Należałoby uwzględnić również pierwsze wejście Strzeleckiego na Frenchman’s Cap na Tasmanii oraz pogłębić takie fakty, jak jego pierwsze odkrycie złota w Australii, ogromny wkład Strzeleckiego w walce z głodem w Irlandii, stosunek do Aborygenów oraz szersze zaprezentowanie książki „Physical Description of New South Wales and Van Diemen’s Land”.
Derschkos Hut |
Przejście przez rzekę Doubtful River |
Helen Heney napisała w biografii Strzeleckiego, że jego odznaczenia zawierają członkostwo “Royal Geographical i Royal Societies, honours included fellowships of the Royal Geographical and Royal Societies, an honorary D.C.L. from Oxford, and, through Gladstone, the K.C.M.G. (1869)”. Niewiele to mówi, poza tym, że jakiś Gladstone załatwił mu K.C.M.G. a przecież za tymi literkami kryje się „Knight Commander of the Order of St Michael and St George”, czyli brytyjskie uszlachcenie Strzeleckiego, które Heney w swej książce kwestionuje.
Jak podaje Wikipedia, order ten z reguły otrzymywali ambasadorowie Wielkiej Brytanii.
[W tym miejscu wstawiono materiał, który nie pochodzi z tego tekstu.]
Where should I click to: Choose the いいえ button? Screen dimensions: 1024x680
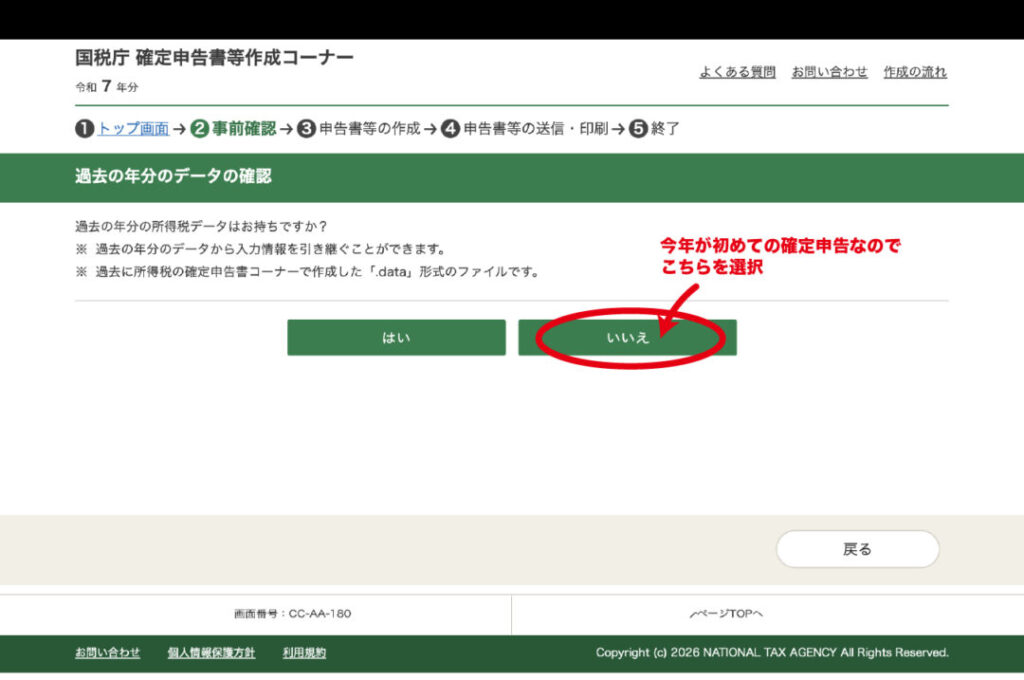coord(627,338)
W latach 1868 – 1874, a więc w okresie przyznania Strzeleckiemu brytyjskiego szlachectwa, William Ewert Gladstone był premierem Wielkiej Brytanii. Wątpię czy więc notatkę pani Heney zamieszczoną w Australian Dictionary of Biography można zakwalifikować jako rzetelną?
Do niniejszego felietonu załączam kilka fotografii przedstawiających trasę wejścia z synem Markiem na Jagungal, rzadko odwiedzaną górę wznoszącą się 2061 m. nad poziomem morza. Jedyną o tej wysokości, nie należącą do głównego grzebietu z Mt Kościuszko i bardzo daleko położoną od niego. Warto zachęcić młodsze pokolenie Polaków do lepszego poznania całych Gór Śnieżnych. Ta wiedza może przydać się w przyszłości.
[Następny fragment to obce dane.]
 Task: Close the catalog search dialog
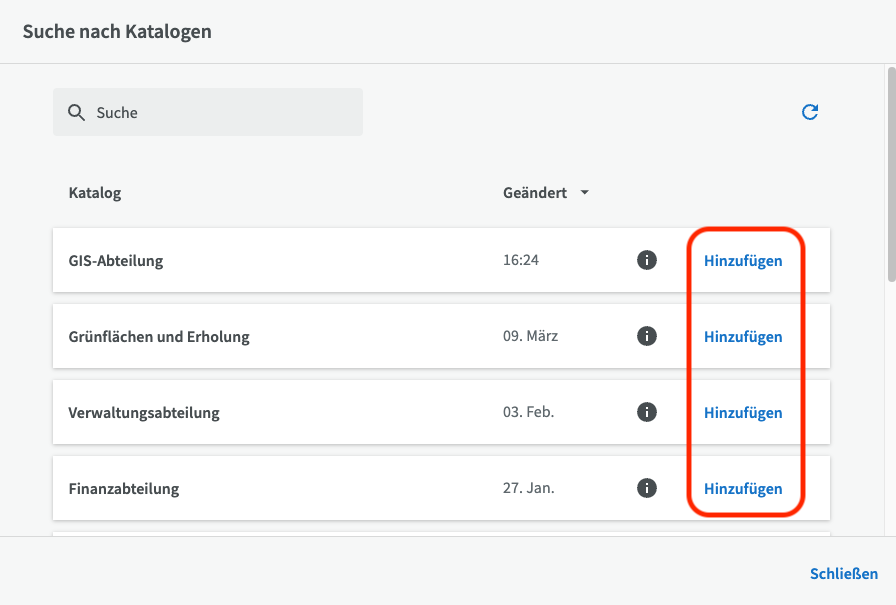844,573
Tekst i zdjęcia Janusz Rygielski
1. Mt Kosciuszko jest najwyższą górą kontynentu australijskiego, ale nie jest najwyższą górą Australii. Tą ostatnią jest Big Ben – czynny wulkan, pokryty lodem, znajdujący się na wyspie Heard, zlokalizowanej między Australią i Antarktydą. Najwyższym wierzchołkiem tego wulkanu jest Mawson Peak liczący 2745 m. nad poziomem morza, ponad pół kilometra wyżej od Mt Kosciuszko.
2. Ograniczona forma ochrony środowiska, zbliżona do parku stanowego. W 1944 r. formalnie ustanowiono Kosciuszko State Park. Park Narodowy Kosciuszko został proklamowany w 1967 r.
3. Nazwisko polskiego bohatera zmieniano i skracano. Wielu starszych Australijczyków nazywa Mt Kosciuszko „Kozzie”.
4. Hotel w pobliżu Charlotte Pass wybudowany w 1930 r.
5. Przed utworzeniem parku narodowego można było wjeżdżać samochodami na szczyt.